MRP. MRP-1 is another drug transporter
involved in PI efflux. MRP-1 has been identified in HIV sanctuary
sites. Recently, ritonavir has been shown to inhibit the MRP-1 efflux
pump, thus providing another mechanism of enhancing intracellular
drug exposures. Other MRPs have also been identified as
determinants of PI exposure.
Host
Xenobiotic Response Elements
Potential
determinants of drug exposure are the orphan nuclear receptors responsible
for host defense against xenobiotic compounds, including
drugs. The steroid xenobiotic receptor (SXR, also known as the
pregnane X receptor, or PXR) and the constitutive adrostane receptor
(CAR) are members of this family of orphan nuclear receptors that
when activated by xenobiotic compounds induce the processes of metabolism,
transport, and excretion. The orphan nuclear receptors activate
specific CYP enzyme systems and cellular efflux pumps. For SXR,
this primarily involves induction of the CYP 3A4 isoenzyme and activation
of both P-gp and MRP-2.
Among the numerous
activators (ligands) for SXR are steroids, phenobarbital, taxol,
calcium channel blockers, and the PIs, most prominently, ritonavir.
The importance of SXR in clinical pharmacology has only recently
been appreciated; it may have a special role in HIV infection. Ritonavir
provides an intriguing example. When ritonavir is used to improve
the pharmacokinetic exposure of a PI, it does so by directly inhibiting
CYP 3A4, P-gp, and MRP-1. Mediated through SXR are indirect effects
that result in CYP 3A4, P-gp and MRP-1 induction or activation.
The overall exposure of the boosted PI is thus the net result of
this dynamic balance between opposing ritonavir-induced effects.
Work is currently underway to define any variability in expression
of SXR, or other nuclear receptors involved in drug disposition,
which, if present, would be expected to further influence this dynamic
balance.
Summary of Factors Influencing PI Exposures
As the preceding
discussion has demonstrated, the origins of inadequate exposure
to PIs are diverse (Table 2). Serum protein binding may
occur to differing extents depending on HIV disease activity. Protein
binding also varies by age, race, and weight and at different times
within the same individual. Metabolism of the PI by the CYP450
isoenzyme system can be variable, resulting in fluctuations in drug
levels over time. Alterations in the expression of transporters
such as P-gp and the MRPs could result in decreased availability
at the site of drug action. Finally, the binding of PIs to the SXR
or other nuclear receptors that are responsible for clearance of
xenobiotic substances could be an additional factor lowering effective
serum drug concentrations.
Benefits of Ritonavir
Boosting
Ritonavir pharmacokinetic
enhancement, or boosting, can increase the primary PI exposure,
but it does not realize the same therapeutic benefit of the 2 PIs.

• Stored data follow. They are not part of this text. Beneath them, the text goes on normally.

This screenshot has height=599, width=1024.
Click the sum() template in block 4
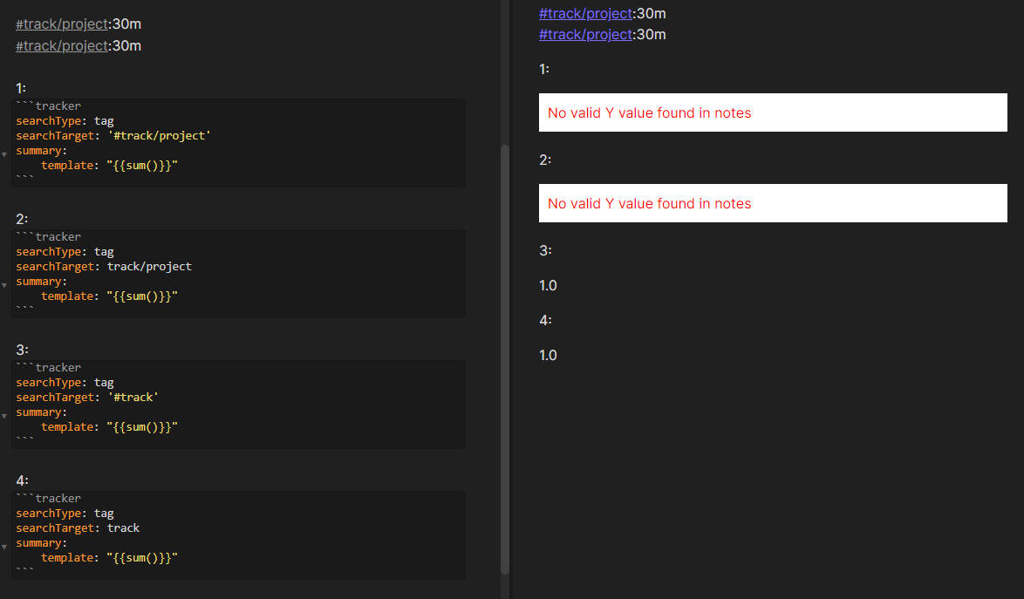[x=142, y=557]
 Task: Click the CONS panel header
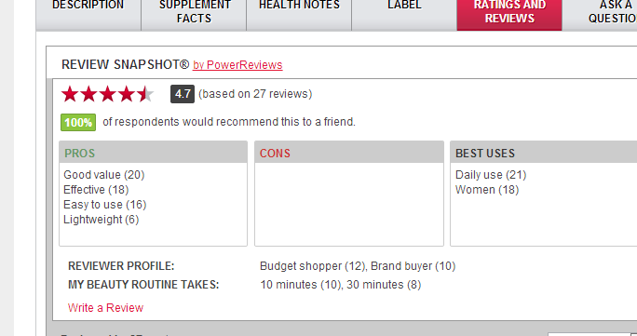(349, 153)
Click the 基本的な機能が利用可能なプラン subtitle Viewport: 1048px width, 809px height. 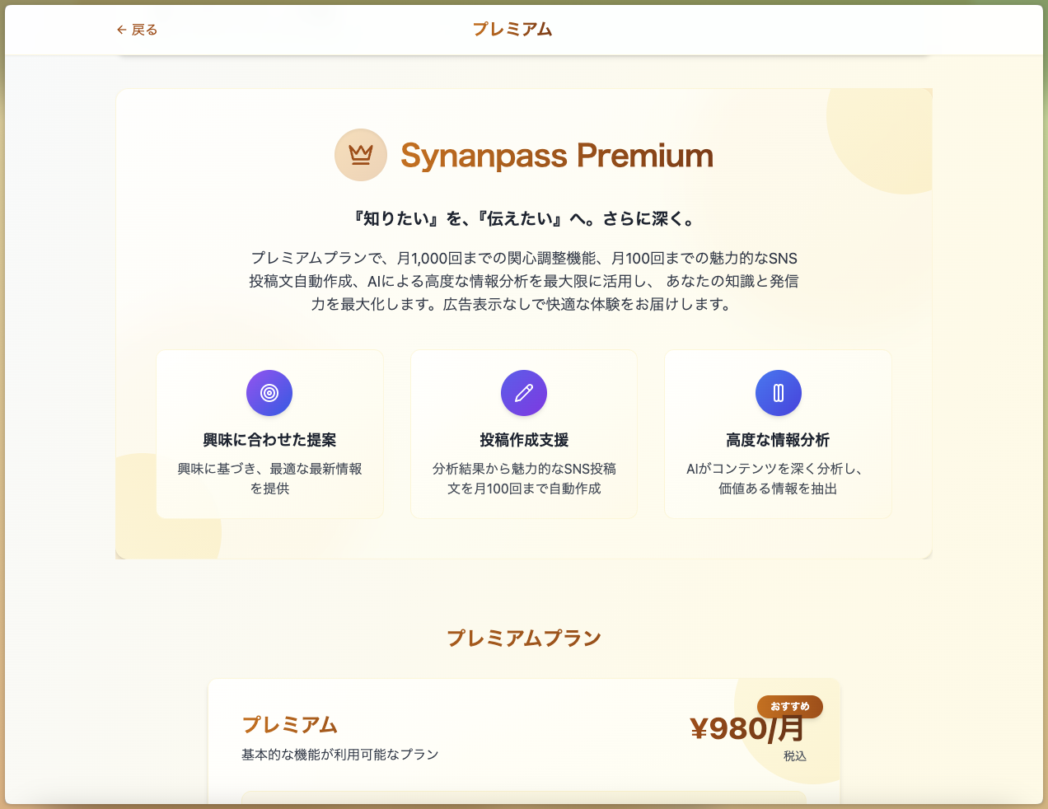pyautogui.click(x=339, y=755)
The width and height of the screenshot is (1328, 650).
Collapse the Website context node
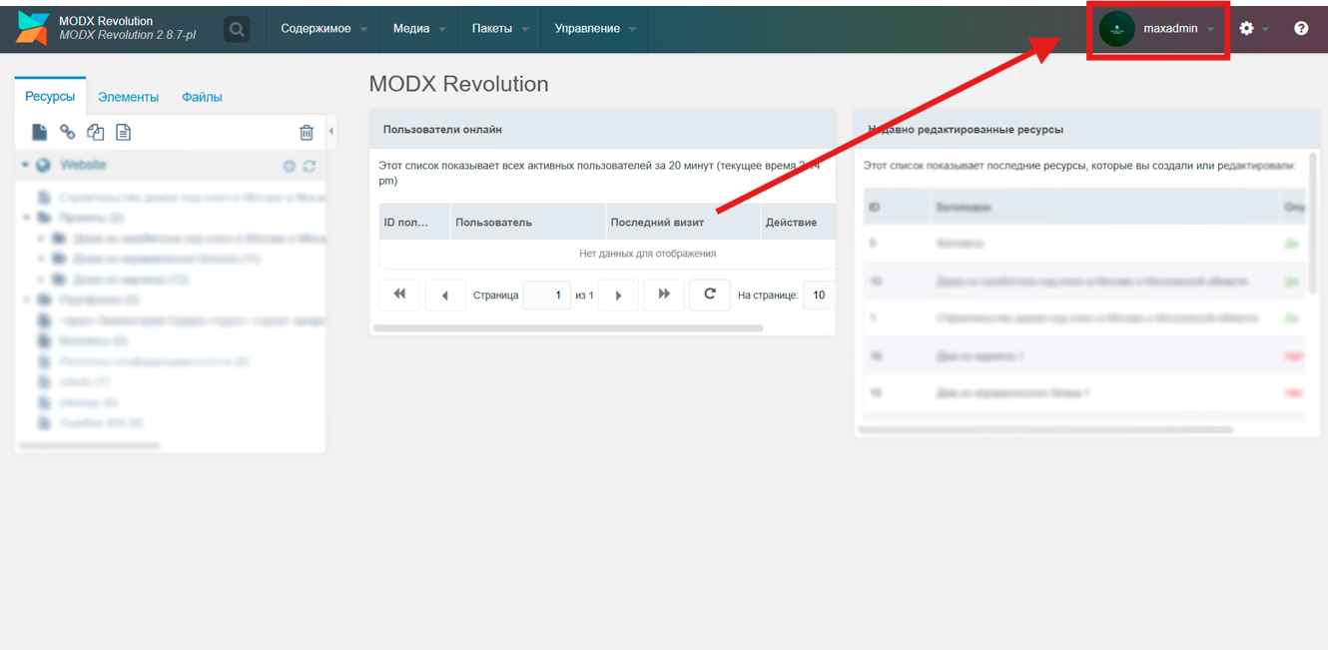[25, 165]
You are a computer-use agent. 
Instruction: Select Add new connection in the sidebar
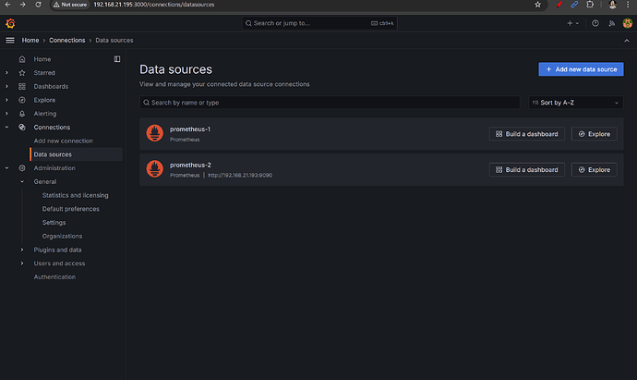(x=63, y=141)
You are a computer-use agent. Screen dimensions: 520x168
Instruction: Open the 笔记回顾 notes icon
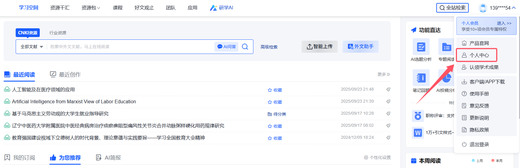tap(421, 78)
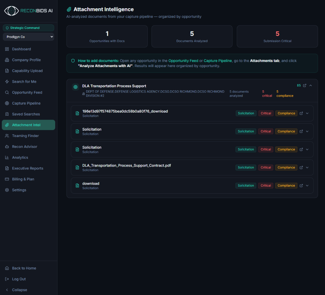Follow the Opportunity Feed link in help banner

coord(183,61)
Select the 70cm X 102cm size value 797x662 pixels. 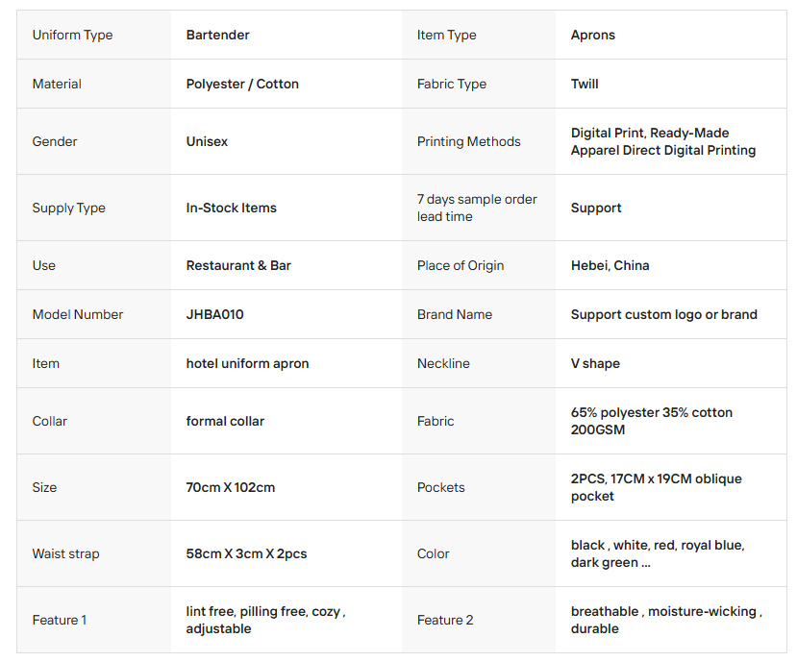[231, 488]
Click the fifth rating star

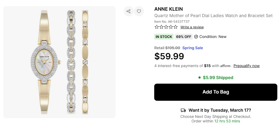(175, 27)
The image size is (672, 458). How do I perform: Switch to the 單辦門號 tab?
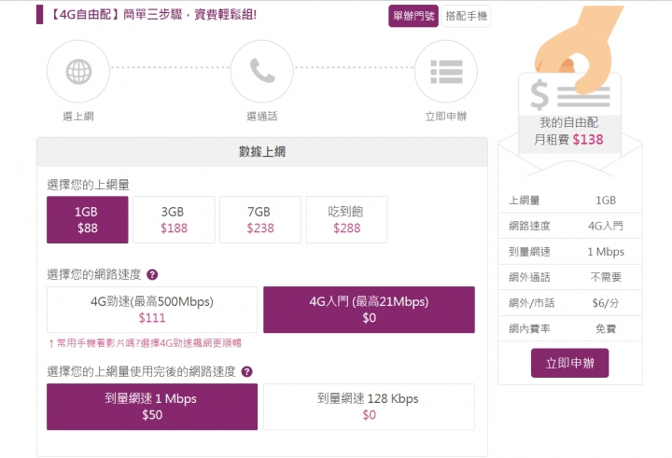click(413, 16)
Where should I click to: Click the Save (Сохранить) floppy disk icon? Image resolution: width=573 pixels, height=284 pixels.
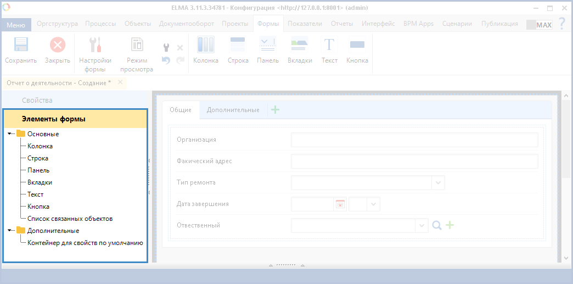[x=20, y=45]
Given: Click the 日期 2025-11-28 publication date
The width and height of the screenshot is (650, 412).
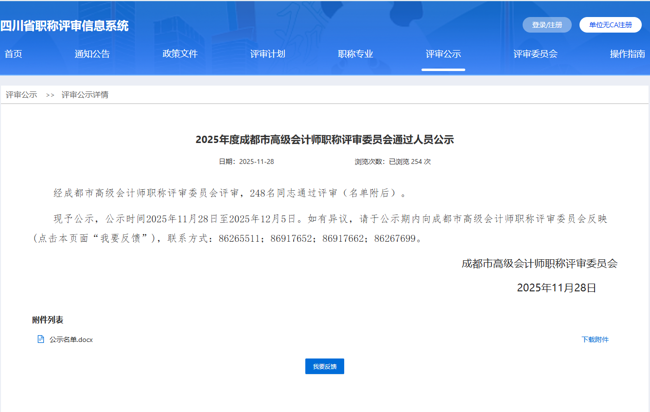Looking at the screenshot, I should coord(246,161).
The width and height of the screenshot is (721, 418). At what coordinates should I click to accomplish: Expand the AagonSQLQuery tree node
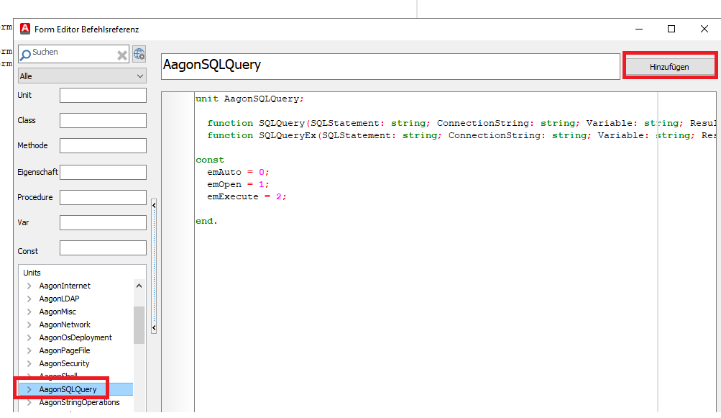[x=29, y=389]
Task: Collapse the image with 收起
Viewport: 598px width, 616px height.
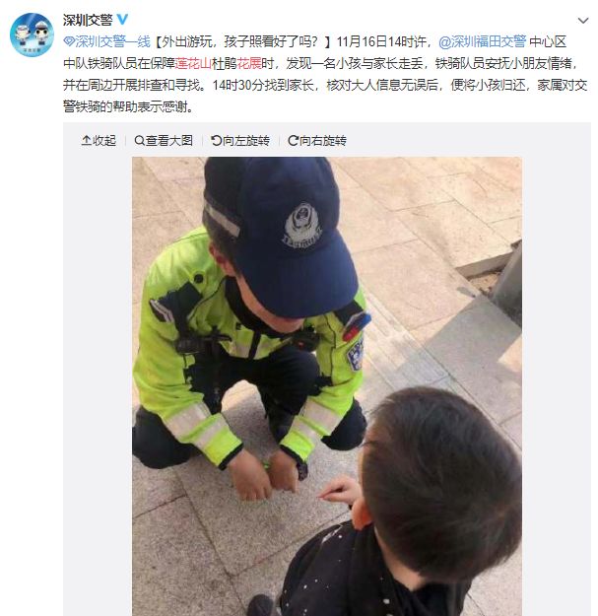Action: [x=99, y=141]
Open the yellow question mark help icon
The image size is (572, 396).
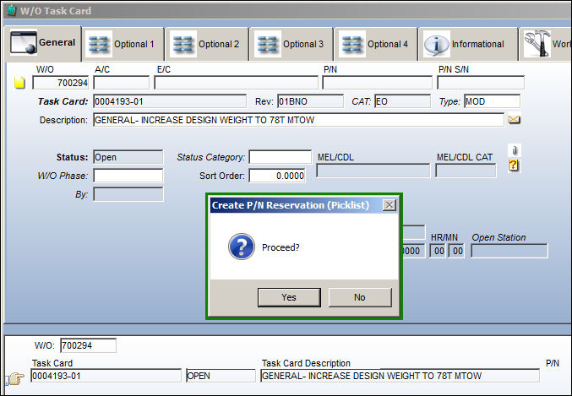click(x=514, y=165)
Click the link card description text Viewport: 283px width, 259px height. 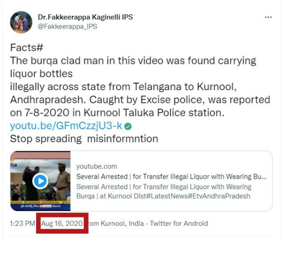(x=164, y=191)
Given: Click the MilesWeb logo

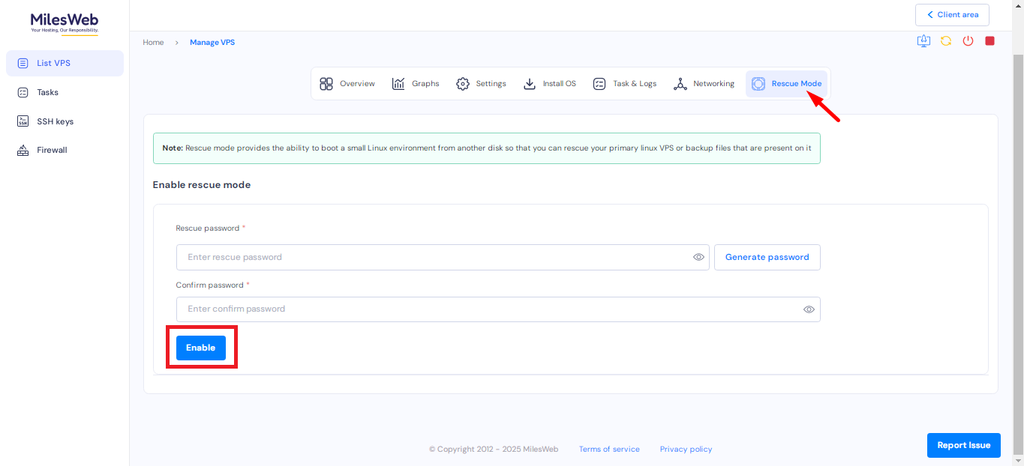Looking at the screenshot, I should tap(65, 23).
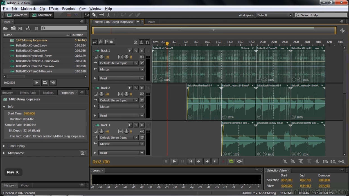349x196 pixels.
Task: Switch to the Mixer tab
Action: [x=151, y=22]
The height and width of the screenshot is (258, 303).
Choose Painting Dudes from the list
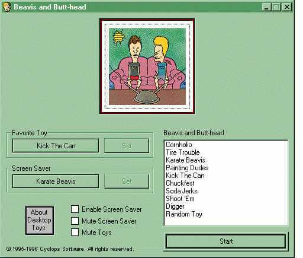187,168
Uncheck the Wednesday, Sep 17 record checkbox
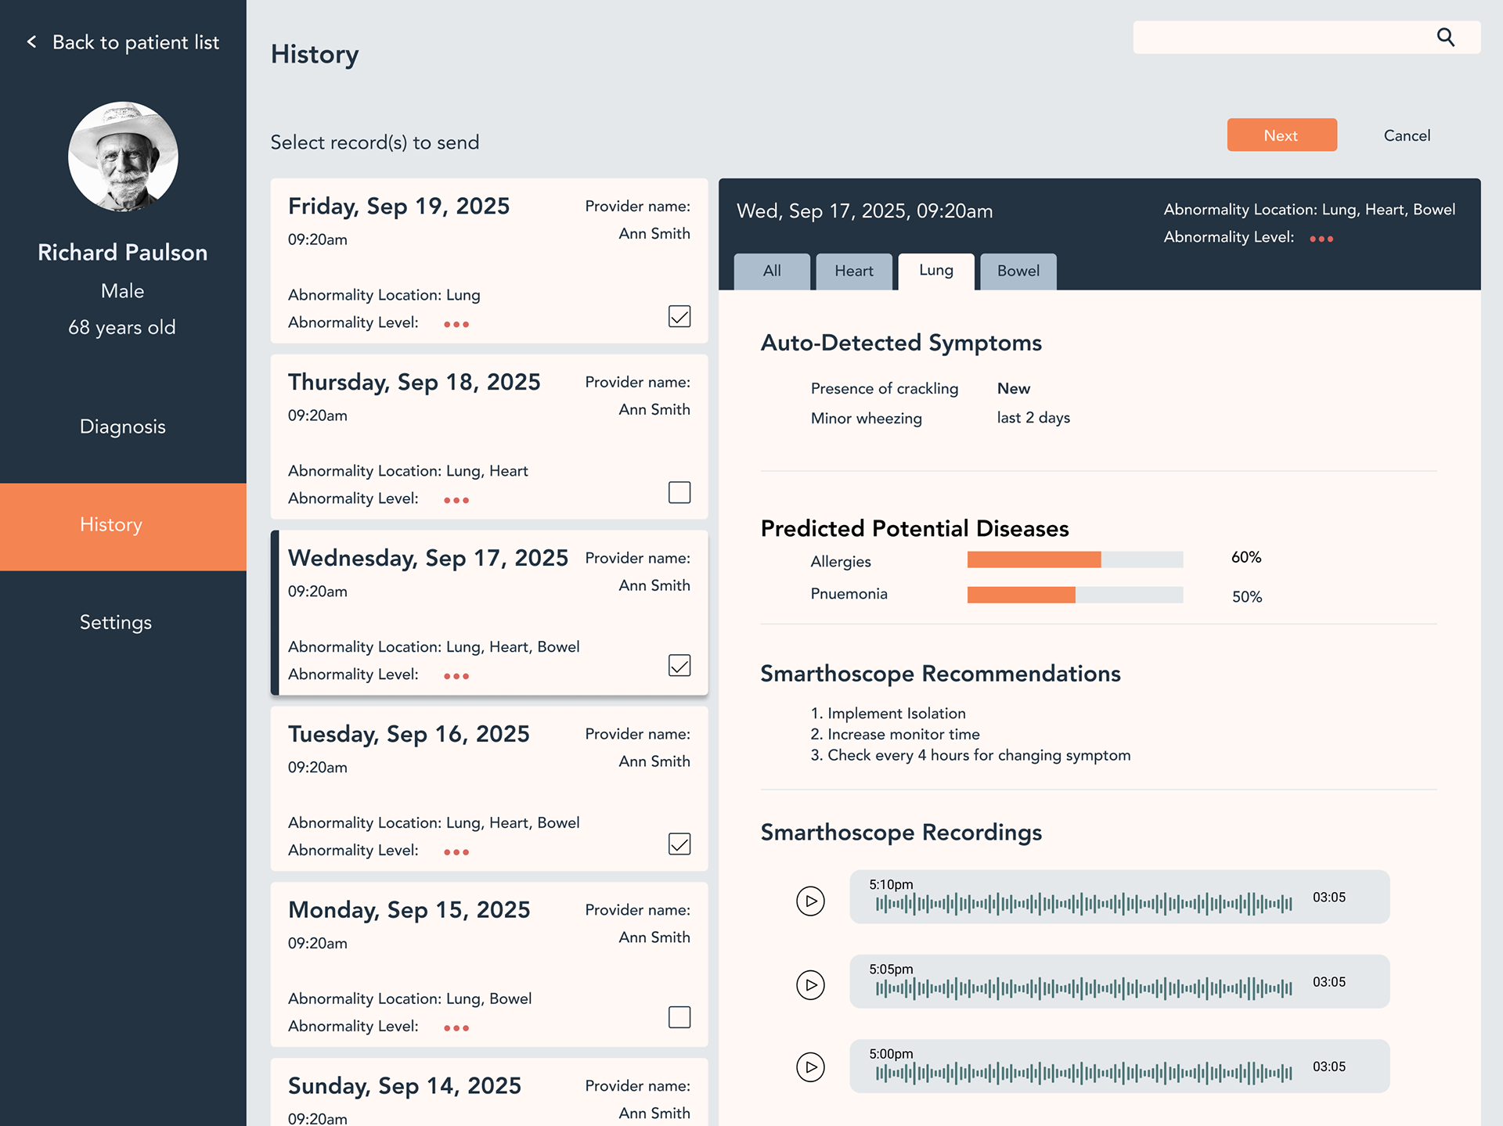 tap(679, 665)
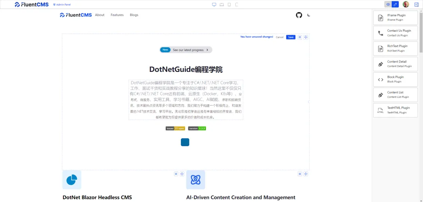Switch to desktop viewport preview
423x202 pixels.
pyautogui.click(x=214, y=5)
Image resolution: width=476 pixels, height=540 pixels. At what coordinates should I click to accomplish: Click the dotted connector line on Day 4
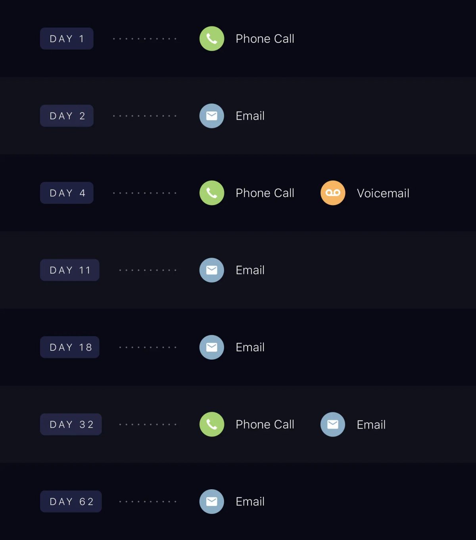click(x=144, y=193)
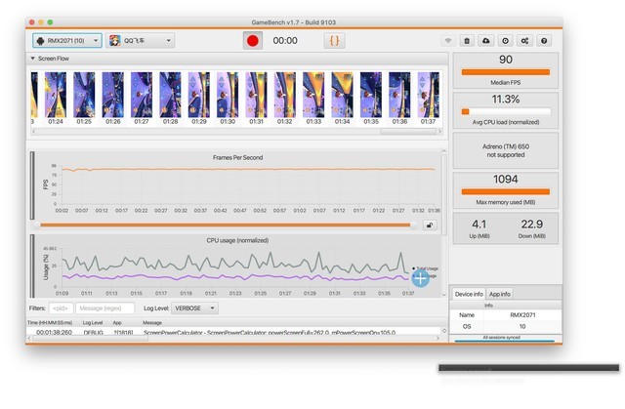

Low doses of ritonavir, usually 100 mg or 200 mg per day,
are insufficient to contribute to antiviral activity but are sufficient
to inhibit CYP 3A4 metabolism and P-gp–mediated efflux. For all
boosted PIs, ritonavir increases the Cmin, the
minimum drug concentration, the pharmacokinetic parameter most closely
associated with successful virologic outcome. The area under the
concentration-time curve (AUC) of the primary PI is also increased
by the addition of ritonavir. Ritonavir boosting, depending on
the primary PI, may or may not increase the Cmax , the
maximum drug concentration. The Cmax is dependent on
the exact pharmacokinetic profile of the primary PI and the extent
of metabolism through CYP 3A4.
Several studies
involving lopinavir/ritonavir (Kaletra) and fos-amprenavir/ritonavir
tested against the unboosted PI nelfinavir have clearly demonstrated
the benefit of boosted versus unboosted PIs. Primary among these
benefits are the reduced rates of drug resistance seen in those
treated with boosted PIs. This benefit extended not only to variants
resistant to the PI but to resistance mutations in the NRTI class
of co-administered drugs as well.
The importance
of this observation cannot be overstated. Emergence of drug resistance
is the greatest limitation to current therapy. Strategies that
can diminish drug resistance therefore assume great importance.
Current Federal HIV guidelines favor the use of boosted PIs primarily
for this reason.
Boosting can
also have important dosing and drug administration benefits. Boosting
of PIs can lengthen the dosing intervals, from 3 times daily to
twice daily, and, for some, from twice daily to once daily. Pill
burden generally decreases. In the case of indinavir, the requirement
for dosing on an empty stomach is obviated. These changes may result
in improved efficacy, increased potency and regimen durability.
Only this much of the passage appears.